Hij zoekt in zijn werk, zo zegt hij, "de scheidslijn op tussen natuur en cultuur, tussen het begrensde en het onbegrensde, het handelt over insluiting en uitsluiting. (...) Als het goed is veroorzaakt kunst verandering. Dit kan een verandering in houding en denken zijn. De mogelijkheden van kijken en denken die kunst biedt zouden de omgeving waarin het werk wordt getoond tegelijkertijd moeten kunnen aanscherpen en verzachten.

Een interessant voorbeeld van zijn werk is de volière (een thema dat hij vaker gebuikt). Hij zegt: "ik was gevraagd om een installatie te maken voor de Rosa-Luxemburgplatz in Berlijn, waar de recente geschiedenis ook heel veel sporen heeft achtergelaten. Het plein is genoemd naar Rosa Luxemburg, de oprichtster van de communistische partij. [Ik ben] haar brieven gaan lezen.
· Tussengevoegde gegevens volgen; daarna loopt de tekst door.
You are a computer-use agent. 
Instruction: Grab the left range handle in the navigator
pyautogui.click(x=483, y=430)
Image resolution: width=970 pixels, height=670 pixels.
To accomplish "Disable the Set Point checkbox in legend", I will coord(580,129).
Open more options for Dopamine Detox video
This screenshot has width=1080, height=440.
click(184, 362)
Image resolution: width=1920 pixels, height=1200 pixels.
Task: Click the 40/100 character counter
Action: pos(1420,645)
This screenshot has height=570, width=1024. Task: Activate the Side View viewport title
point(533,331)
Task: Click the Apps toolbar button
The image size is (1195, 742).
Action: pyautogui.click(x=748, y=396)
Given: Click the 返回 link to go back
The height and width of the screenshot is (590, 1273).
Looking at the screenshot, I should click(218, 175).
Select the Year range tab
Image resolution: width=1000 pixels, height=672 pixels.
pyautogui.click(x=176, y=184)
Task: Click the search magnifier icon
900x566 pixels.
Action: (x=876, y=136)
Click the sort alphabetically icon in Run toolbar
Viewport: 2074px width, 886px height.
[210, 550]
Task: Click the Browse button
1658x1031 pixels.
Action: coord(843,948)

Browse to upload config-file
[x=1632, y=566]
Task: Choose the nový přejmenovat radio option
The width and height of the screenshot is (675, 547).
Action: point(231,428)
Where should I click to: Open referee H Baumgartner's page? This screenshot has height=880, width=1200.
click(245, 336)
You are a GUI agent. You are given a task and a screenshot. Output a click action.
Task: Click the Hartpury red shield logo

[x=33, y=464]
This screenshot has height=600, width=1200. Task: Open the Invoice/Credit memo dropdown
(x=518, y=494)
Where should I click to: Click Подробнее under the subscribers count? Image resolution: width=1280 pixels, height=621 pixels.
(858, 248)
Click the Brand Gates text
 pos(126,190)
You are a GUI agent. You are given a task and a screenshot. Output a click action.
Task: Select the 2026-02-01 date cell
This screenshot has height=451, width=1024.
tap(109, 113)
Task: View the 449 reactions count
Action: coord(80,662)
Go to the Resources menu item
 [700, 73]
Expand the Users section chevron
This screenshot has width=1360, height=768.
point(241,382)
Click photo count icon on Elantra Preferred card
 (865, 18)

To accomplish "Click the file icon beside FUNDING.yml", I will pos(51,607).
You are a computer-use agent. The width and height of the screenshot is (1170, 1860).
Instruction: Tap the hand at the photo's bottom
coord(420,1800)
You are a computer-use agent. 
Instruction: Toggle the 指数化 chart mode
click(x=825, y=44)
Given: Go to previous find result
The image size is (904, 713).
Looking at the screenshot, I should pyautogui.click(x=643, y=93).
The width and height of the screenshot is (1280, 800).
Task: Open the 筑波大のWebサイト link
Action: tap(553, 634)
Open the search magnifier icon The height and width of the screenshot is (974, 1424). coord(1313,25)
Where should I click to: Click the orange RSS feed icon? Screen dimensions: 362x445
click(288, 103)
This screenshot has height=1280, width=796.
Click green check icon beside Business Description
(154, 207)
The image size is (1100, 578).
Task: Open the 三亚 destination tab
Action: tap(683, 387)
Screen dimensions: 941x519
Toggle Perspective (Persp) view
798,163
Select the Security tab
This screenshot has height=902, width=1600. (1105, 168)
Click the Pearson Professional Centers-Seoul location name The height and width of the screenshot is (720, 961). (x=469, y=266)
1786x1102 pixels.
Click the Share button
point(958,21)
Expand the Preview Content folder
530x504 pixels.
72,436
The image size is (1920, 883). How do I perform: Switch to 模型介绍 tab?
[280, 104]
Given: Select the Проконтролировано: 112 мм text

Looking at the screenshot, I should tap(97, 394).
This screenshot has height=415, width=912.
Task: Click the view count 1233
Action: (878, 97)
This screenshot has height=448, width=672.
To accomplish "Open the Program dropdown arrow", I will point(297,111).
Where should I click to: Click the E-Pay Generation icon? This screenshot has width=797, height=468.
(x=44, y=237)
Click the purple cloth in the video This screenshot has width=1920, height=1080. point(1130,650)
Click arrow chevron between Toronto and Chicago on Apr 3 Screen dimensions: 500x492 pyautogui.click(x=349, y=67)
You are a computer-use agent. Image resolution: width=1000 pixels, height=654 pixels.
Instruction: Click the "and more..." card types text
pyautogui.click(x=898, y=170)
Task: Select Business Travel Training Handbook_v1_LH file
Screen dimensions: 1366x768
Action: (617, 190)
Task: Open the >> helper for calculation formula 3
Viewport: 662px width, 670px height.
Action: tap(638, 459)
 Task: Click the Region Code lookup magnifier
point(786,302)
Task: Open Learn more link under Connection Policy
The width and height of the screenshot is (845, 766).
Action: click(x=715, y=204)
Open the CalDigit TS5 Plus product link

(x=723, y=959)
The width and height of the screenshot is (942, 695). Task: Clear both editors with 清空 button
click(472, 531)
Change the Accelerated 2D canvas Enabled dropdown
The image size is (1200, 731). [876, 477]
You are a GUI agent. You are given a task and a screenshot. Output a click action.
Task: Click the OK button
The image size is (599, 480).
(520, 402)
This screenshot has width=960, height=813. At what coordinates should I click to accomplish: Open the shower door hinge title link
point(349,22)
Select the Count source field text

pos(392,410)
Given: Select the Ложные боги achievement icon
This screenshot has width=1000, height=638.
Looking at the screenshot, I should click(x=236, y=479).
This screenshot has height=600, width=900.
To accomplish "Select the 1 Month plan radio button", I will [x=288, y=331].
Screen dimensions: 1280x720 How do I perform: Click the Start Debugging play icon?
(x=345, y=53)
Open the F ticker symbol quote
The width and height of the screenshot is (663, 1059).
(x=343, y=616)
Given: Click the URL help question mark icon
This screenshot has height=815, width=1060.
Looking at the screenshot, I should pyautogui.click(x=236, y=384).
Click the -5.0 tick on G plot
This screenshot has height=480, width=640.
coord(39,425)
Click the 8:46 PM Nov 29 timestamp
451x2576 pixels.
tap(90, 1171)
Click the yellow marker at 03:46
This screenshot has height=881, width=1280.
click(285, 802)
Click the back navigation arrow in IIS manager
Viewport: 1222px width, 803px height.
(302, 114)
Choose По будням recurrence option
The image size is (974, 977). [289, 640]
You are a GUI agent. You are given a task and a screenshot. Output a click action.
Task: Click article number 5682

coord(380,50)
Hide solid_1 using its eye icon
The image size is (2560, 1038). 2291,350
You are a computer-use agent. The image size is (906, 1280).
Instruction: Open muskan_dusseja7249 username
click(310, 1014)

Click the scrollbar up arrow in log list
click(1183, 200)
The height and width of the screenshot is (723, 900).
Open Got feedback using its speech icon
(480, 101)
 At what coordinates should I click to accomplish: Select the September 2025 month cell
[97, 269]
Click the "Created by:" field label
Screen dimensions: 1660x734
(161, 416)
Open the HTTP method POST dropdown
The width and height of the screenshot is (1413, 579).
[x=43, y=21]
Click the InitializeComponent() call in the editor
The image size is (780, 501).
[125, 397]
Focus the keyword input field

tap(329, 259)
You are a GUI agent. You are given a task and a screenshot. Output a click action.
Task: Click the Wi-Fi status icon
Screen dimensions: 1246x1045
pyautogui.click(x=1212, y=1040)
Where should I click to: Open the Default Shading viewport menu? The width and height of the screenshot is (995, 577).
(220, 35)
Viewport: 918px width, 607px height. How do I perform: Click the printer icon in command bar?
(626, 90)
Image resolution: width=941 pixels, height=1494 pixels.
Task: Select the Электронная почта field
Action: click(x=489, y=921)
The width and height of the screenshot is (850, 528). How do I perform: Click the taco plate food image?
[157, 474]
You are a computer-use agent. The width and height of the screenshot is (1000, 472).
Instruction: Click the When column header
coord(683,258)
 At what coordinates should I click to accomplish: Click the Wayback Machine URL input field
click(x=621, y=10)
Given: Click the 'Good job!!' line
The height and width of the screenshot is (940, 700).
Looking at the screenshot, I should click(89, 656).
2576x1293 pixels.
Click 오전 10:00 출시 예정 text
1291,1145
Daarin refereert ze aan de wandelingen door Tiergarten. ‘Weet je nog dat we die vogel zagen, en dat geluid hoorden? Wel, diezelfde vogel hoor ik nu vanuit mijn cel.’ Ja jeetje, best heftig om vanuit de cel te refereren naar het symbool voor vrijheid; ‘zo vrij als een vogel’. Ik dacht: ‘Ik wil dat wel tentoonstellen, maar dat kan niet anders dan vanuit gevangenschap.’ En die dubbelheid van vrijheid versus in gevangenschap tentoonstellen … dus heb ik daar een rode volière met zeven grasparkieten neer gezet. Tegelijkertijd raakt het aan iets waar ik al langer over nadacht: als je kunst in de openbare ruimte laat zien, wat is dan de mate van toegankelijkheid?"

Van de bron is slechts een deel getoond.